Antes da análise dos aspectos procedimentais do incidente, objetivando uma melhor compreensão, optou-se pelo estabelecimento de considerações, ainda que superficiais, a respeito da Disregard Doctrine e, igualmente, da responsabilidade patrimonial executiva.
A atividade jurisdicional executiva nas obrigações de pagar quantia certa está toda alicerçada no princípio da responsabilidade patrimonial, ou seja, o patrimônio do devedor responderá pelas dívidas por ele assumidas caso não se dê a satisfação voluntária.3 Somente excepcionalmente a responsabilidade será pessoal, como acontece na hipótese de inadimplência de crédito de natureza alimentar.4
Conforme consolidado na doutrina, a responsabilidade patrimonial poderá ser primária ou secundária. No primeiro caso, os atos executivos incidirão sobre bens do próprio devedor obrigado,5 conforme previsto no art. 789, do NCPC.

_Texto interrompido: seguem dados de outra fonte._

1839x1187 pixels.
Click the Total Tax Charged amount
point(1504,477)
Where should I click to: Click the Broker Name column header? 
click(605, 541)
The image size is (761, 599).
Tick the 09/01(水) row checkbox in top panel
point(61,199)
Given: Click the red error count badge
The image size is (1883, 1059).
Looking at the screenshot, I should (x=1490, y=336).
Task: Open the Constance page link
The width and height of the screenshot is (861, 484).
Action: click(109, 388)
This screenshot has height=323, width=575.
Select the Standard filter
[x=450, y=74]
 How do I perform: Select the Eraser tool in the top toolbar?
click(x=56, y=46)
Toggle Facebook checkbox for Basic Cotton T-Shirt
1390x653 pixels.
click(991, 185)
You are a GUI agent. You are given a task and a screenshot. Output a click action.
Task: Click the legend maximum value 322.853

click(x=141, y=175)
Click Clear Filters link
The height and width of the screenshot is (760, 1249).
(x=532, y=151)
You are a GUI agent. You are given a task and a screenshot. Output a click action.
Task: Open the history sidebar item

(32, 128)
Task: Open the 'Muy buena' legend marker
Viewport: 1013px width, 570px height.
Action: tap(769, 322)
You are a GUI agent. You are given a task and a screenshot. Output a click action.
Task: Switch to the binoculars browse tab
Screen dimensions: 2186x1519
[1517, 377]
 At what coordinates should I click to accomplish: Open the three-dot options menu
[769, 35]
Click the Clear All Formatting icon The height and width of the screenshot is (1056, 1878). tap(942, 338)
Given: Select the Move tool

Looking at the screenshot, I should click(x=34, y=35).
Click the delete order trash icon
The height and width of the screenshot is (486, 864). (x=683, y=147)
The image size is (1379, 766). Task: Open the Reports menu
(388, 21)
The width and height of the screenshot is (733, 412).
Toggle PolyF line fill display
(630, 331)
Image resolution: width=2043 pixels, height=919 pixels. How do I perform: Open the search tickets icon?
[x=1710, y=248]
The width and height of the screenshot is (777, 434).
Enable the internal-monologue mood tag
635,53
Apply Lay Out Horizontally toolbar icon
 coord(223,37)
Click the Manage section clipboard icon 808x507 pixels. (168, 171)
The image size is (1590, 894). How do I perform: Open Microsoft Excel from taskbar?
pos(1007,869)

3 No tocante às obrigações de fazer, não fazer e dar coisa, o princípio da responsabilidade patrimonial não exerce a mesma relevância. É que, nessas hipóteses, predomina o princípio da máxima efetividade, que assegura ao credor o direito de ver adimplida in natura a obrigação, somente convertendo-se, em último caso, no seu equivalente em dinheiro.
4 Nesse particular, em trabalho clássico, já se afirmou: “O objeto sobre o qual opera a sanção executiva não é a pessoa do devedor, mas são os bens que se encontram em seu patrimônio [...]. O órgão do Estado, usando do poder do qual é investido, pode tomar os bens do devedor e destiná-los à satisfação do credor, segundo as modalidades e com os efeitos estabelecidos pela lei” (LIEBMAN, Enrico Tulio. Manual de Direito Processual. V.1. Tocantins: Intelctos, 2003, p. 179).
5 Cf. ASSIS, Araken de. Manual do Processo de Execução. São Paulo: Revista dos Tribunais, 2002, p. 403.